» STORED ROWS
>> begin
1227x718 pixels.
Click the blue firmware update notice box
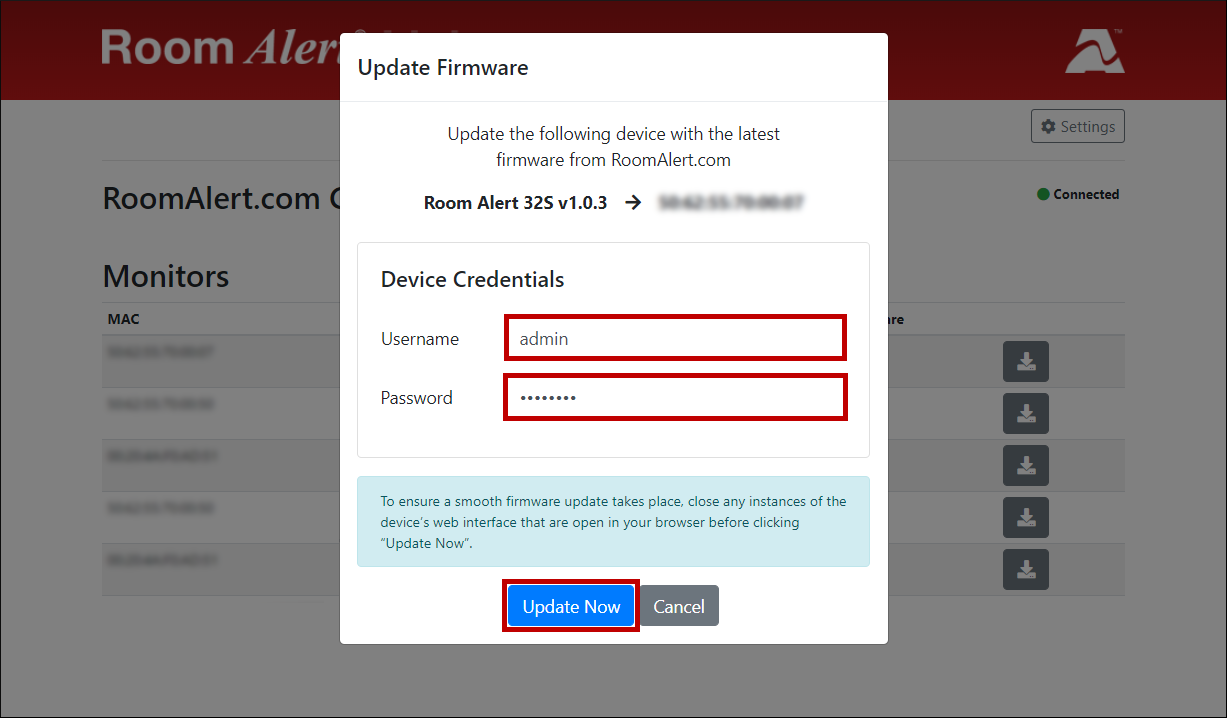coord(614,522)
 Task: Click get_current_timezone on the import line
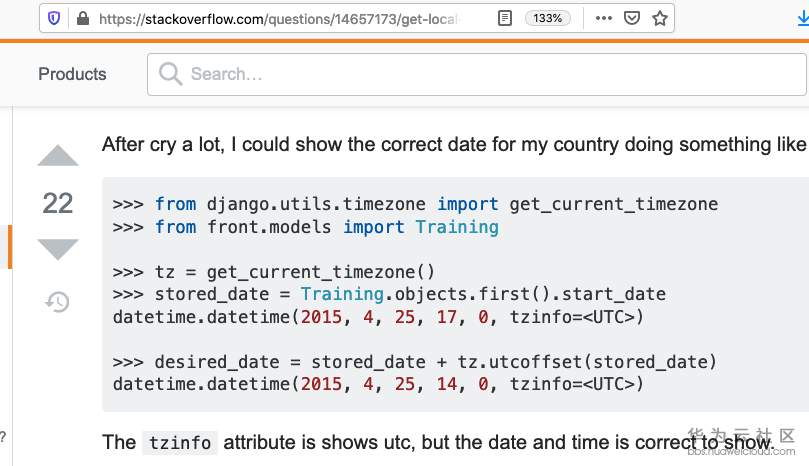(613, 205)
>> end
» SET PROBLEM
State how many lines of the entries above contain the word "Click". Give only the number.

» THE ANSWER
2